**WRITTEN INSTRUCTION**. Render each of the rows below as one item of a numbered list, omitting any blank lines.

START

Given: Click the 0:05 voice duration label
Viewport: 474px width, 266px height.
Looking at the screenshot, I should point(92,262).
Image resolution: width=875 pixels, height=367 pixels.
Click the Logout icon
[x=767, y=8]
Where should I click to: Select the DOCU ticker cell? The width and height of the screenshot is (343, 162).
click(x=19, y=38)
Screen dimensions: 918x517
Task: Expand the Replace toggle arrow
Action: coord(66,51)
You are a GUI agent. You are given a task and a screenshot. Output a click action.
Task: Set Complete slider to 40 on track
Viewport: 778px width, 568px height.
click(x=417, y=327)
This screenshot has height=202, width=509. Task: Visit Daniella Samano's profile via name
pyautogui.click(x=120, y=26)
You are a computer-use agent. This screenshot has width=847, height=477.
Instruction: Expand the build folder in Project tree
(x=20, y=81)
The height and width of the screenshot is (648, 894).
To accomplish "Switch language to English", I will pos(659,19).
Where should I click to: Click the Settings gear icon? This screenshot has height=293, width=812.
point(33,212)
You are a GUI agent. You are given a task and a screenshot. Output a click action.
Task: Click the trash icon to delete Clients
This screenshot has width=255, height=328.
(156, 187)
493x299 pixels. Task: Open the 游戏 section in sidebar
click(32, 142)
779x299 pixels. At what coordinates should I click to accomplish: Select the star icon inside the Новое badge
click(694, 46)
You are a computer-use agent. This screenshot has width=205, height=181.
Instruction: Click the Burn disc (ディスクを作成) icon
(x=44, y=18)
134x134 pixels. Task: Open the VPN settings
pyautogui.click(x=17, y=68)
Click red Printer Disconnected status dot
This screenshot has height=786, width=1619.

END

**WRITTEN SOLUTION**.
1. Given: Click the 0:05 voice duration label
2. Viewport: 474px width, 266px height.
3. Looking at the screenshot, I should point(92,262).
4. Image resolution: width=875 pixels, height=367 pixels.
5. Click the Logout icon
6. [x=767, y=8]
7. Where should I click to: Select the DOCU ticker cell? The width and height of the screenshot is (343, 162).
8. click(x=19, y=38)
9. Screen dimensions: 918x517
10. Task: Expand the Replace toggle arrow
11. Action: coord(66,51)
12. You are a GUI agent. You are given a task and a screenshot. Output a click action.
13. Task: Set Complete slider to 40 on track
14. Viewport: 778px width, 568px height.
15. click(x=417, y=327)
16. This screenshot has height=202, width=509. Task: Visit Daniella Samano's profile via name
17. pyautogui.click(x=120, y=26)
18. You are a computer-use agent. This screenshot has width=847, height=477.
19. Instruction: Expand the build folder in Project tree
20. (x=20, y=81)
21. The height and width of the screenshot is (648, 894).
22. To accomplish "Switch language to English", I will pos(659,19).
23. Where should I click to: Click the Settings gear icon? This screenshot has height=293, width=812.
24. point(33,212)
25. You are a GUI agent. You are given a task and a screenshot. Output a click action.
26. Task: Click the trash icon to delete Clients
27. This screenshot has width=255, height=328.
28. (156, 187)
29. 493x299 pixels. Task: Open the 游戏 section in sidebar
30. click(32, 142)
31. 779x299 pixels. At what coordinates should I click to accomplish: Select the star icon inside the Новое badge
32. click(694, 46)
33. You are a computer-use agent. This screenshot has width=205, height=181.
34. Instruction: Click the Burn disc (ディスクを作成) icon
35. (x=44, y=18)
36. 134x134 pixels. Task: Open the VPN settings
37. pyautogui.click(x=17, y=68)
38. Click red Printer Disconnected status dot
39. This screenshot has height=786, width=1619.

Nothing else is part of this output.